I was looking for an example of this kata... and came across this:



> The kata called Ten no Kata, explained in this book, was created and designed under the leadership and guidance of Master Funakoshi. It is a kata unique to the Shotokai and is proudly cherished by all of us, his students.
> 
> Master Funakoshi felt that, rather than a great variety of kata, it is more important to take a limited number and practice them thoroughly and precisely, This way of thinking can be regarded as basic to the Shotokai.
> ...
> To return to Ten no Kata, it should first be noted that it is not necessarily an introductory kata and nothing more. Rather, it is meant to be both a kata and a continuous practice of basics. It is well suited to those who have practiced the traditional fifteen kata to the point where they have more or less mastered them and wish to further hone their skills.

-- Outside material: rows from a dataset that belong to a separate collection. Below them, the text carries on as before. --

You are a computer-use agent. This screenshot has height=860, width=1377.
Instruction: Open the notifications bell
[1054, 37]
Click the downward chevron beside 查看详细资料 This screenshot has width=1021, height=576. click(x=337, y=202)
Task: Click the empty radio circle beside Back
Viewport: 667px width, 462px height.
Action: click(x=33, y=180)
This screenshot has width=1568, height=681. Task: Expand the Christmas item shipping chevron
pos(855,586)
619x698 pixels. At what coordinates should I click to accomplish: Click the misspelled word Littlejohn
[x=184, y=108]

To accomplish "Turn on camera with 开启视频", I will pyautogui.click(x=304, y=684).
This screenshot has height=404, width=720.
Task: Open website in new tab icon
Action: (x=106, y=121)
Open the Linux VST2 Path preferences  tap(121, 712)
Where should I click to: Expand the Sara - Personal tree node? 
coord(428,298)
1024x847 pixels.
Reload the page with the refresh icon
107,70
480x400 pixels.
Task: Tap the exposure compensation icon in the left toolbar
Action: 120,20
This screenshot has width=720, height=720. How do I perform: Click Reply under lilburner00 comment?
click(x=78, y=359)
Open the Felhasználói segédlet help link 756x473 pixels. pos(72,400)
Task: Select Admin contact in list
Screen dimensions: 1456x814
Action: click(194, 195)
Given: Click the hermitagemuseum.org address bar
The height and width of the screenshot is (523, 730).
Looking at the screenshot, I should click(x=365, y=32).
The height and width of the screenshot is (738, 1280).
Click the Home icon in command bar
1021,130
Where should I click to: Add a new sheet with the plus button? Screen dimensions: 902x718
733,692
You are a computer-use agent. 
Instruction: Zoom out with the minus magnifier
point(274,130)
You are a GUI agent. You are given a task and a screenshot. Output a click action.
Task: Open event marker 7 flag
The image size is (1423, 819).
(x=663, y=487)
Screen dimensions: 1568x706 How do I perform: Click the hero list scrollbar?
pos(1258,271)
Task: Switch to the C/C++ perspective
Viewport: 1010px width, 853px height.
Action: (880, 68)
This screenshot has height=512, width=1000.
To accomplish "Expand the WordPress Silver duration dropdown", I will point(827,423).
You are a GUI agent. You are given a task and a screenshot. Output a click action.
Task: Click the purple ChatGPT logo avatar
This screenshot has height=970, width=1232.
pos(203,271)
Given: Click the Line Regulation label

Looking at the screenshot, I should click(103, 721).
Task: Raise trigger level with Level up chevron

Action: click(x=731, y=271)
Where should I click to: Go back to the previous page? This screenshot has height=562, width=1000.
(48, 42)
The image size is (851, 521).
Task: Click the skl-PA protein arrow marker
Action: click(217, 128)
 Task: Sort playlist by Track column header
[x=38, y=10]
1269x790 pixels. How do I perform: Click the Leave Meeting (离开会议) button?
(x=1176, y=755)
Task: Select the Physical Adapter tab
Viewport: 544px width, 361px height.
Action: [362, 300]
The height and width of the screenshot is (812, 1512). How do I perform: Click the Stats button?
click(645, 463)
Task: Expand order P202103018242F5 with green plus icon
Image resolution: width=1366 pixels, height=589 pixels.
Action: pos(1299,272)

Just thought y'all might be interested... and it might spark some discussion.


----------



## seasoned (Nov 19, 2008)

After spending many years in MA I have found it rather refreshing to delve back into the first teachings of my instructor to try and grasp something I may have missed while a white belt. It is funny how your eyes can be opened in a new way with old material. That quest for another kata can be quenched by taking what you already know and looking at it with a renewed enlightenment. Ten no kata was the first drill we learned along with kata Sanchin. Looking back I can safely say that these two kata were the foundation for my many years of training.


----------



## jnguyen (Jan 13, 2009)

As a karateka I practiced the heck out of the Taikyoku Shodan/nidan. Yes my style was Shotokan.  I believe that the tennokatas are an essential part of learning the basics, the nuances, the feel of karate for a beginner. If you do not master the basics, then you will have a poor foundation to build upon. 

When it came to sparring my nickname was bread and butter. Although i was the lowest belt in my dojo that was allowed to spar (there was no one else with the same kyu), I won many matches, even against higher belts because i knew the basics and I did them well.

I would like to think i took the time to try and understand the art through the katas. Not just speed through to a blackbelt. this is what I feel was the most valuable thing my sensei taught me.

just my 2 cents.

- Justin


----------



## Grenadier (Jan 13, 2009)

Back when I was with Shotokan Karate, our school taught Taikyoku kata first, and once someone had a proficiency with those, they were ready to learn the Heian series.  

We didn't use Ten No.


----------